I have been honored to be a member of this faculty, this staff, and this board, and am grateful to all of you for making these achievements possible. I now consider myself an Amherst alum and will continue to be a student and to be inspired by the students I have met here.  But after eight years it will be time to pursue in another setting the values that have so engaged me here—the values that I have grown into, that Amherst has long stood for, and that I hope will inform the world my children will live in.

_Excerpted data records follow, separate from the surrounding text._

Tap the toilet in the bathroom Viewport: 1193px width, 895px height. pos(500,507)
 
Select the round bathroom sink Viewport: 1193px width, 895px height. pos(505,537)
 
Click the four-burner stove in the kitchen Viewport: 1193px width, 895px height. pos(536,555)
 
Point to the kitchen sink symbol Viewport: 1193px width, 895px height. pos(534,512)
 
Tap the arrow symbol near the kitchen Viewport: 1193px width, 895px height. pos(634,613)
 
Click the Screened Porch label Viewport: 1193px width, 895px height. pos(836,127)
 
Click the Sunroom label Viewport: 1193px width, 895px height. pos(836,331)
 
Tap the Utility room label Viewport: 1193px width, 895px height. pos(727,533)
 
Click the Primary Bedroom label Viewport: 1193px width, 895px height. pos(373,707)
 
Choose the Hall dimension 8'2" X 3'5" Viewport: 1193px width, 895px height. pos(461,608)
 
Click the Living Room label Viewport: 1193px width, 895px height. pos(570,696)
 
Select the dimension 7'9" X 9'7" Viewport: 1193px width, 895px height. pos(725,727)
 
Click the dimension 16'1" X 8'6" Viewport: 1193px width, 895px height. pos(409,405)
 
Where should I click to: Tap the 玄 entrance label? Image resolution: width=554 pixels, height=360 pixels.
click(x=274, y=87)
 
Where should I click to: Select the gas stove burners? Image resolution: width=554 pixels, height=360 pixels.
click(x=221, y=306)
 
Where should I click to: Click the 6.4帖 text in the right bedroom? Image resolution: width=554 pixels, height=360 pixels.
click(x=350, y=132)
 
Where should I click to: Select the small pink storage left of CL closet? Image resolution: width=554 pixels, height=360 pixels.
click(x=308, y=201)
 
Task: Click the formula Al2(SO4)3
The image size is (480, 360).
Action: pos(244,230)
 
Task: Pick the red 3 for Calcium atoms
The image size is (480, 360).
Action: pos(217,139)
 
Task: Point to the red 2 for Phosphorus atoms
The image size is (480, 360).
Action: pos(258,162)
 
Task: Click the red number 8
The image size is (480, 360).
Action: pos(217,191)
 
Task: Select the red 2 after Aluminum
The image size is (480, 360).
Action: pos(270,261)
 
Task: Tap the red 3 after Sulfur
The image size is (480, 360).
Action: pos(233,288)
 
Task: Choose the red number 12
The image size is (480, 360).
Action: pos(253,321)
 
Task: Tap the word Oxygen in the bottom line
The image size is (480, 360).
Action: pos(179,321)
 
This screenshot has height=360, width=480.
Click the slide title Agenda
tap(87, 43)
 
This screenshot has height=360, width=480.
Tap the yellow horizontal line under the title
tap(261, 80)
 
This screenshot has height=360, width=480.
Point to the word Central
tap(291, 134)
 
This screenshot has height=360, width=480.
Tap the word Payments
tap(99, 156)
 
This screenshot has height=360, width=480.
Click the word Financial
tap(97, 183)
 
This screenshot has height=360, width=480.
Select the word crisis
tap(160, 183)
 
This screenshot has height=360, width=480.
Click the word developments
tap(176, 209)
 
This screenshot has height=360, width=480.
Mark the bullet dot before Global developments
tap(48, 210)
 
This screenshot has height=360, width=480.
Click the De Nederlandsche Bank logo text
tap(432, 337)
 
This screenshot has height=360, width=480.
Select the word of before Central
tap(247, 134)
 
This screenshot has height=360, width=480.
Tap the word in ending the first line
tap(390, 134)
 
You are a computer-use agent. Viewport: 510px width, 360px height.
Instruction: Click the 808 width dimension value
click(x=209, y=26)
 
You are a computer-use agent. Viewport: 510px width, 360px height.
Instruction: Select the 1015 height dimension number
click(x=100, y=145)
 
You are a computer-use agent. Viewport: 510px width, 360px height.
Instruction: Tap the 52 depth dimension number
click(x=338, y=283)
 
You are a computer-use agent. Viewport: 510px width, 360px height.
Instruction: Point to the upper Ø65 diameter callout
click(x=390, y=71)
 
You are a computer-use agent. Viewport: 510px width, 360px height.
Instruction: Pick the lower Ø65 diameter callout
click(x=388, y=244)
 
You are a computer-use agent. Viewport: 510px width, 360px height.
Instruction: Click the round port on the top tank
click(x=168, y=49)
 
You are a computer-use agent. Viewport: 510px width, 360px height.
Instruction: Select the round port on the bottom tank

The Public Library is New York’s City’s preeminent educational institution that is free and open to all.  It is the largest circulating library in America, has an operating and capital budget that exceeds $500 million, and has 1,900 dedicated full-time staff members.  More than 18 million visits are made annually to its collections, the third largest in the world, and 24 million visits occur on-line each year.  Nearly 90 libraries serve the intellectual needs of an amazingly diverse citizenry.  Scholars everywhere benefit from access to its books.  The New York Public Library is one of a very few institutions that unite the world of advanced scholarship and the world of universal education.  It is one of a very few that both conserve our cultural heritage and push ahead into new technological and intellectual frontiers.  It is one of a very few that cherish both the tranquility of the reading room and the vocal debates of the public square.  It is a local institution, but “local” in the sense that New York itself is local—a community with global implications.  At the same time it is an institution that faces challenges, as books become virtual, as public and private funding becomes scarce, and as the values of knowledge, reasonableness, and reflection seem increasingly on the defensive.

My decision to join the Library, as with my earlier decision to come here to Amherst, is part of a progression that began in the 1980s in South Africa.   There, I saw an officious state suppress the majority of its population, and I knew heroes who were willing to put their lives at risk, and lose them, to bring change.  I discovered the transformational power of education for those students who, against overwhelming odds, were able to get one.  My time as a scholar and teacher at Columbia focused on how change of this kind can happen.  I was surprised in 2003 to be given the opportunity to lead Amherst, an institution that pursues a powerful model of intense education for individual and social transformation.  I have been deeply proud to be a part of the further opening of that opportunity to students of varied backgrounds, who make this a unique place to learn together.  I believe that the New York Public Library represents a great opportunity to extend the values that have brought me—and Amherst—to this transition. 

The responsibilities faced by the Library, and the larger society, are immense.  We have to ensure that the public retains free access to ideas, information, and books.  We have to ensure a future for scholarship that further builds our understanding.  And we have to ensure that our citizens have civic space and vibrant programs for learning and thinking, all the more so as the world seems to be turning away from enlightenment.  The Library must do all of that, as a bulwark of an informed and inclusive civil society, much as Amherst is such a bulwark.  Everything I have done and learned leads me in this direction—to pursue in a new way the ideals we have forged together.  I am honored to take up my new position in the Library as an act of faith in those ideals, for I can think of no more important basis for me or any of us to decide about new challenges.  As I do so I carry two words with me: “Terras irradient.”  Those two words are the motto of Amherst College but they carry far beyond its borders.

I look forward to the remainder of the academic year at Amherst and for those of you on campus I invite you to join Board Chair, Jide Zeitlin and me, at an open campus gathering at 1:00 p.m. on Thursday, October 7th in Johnson Chapel.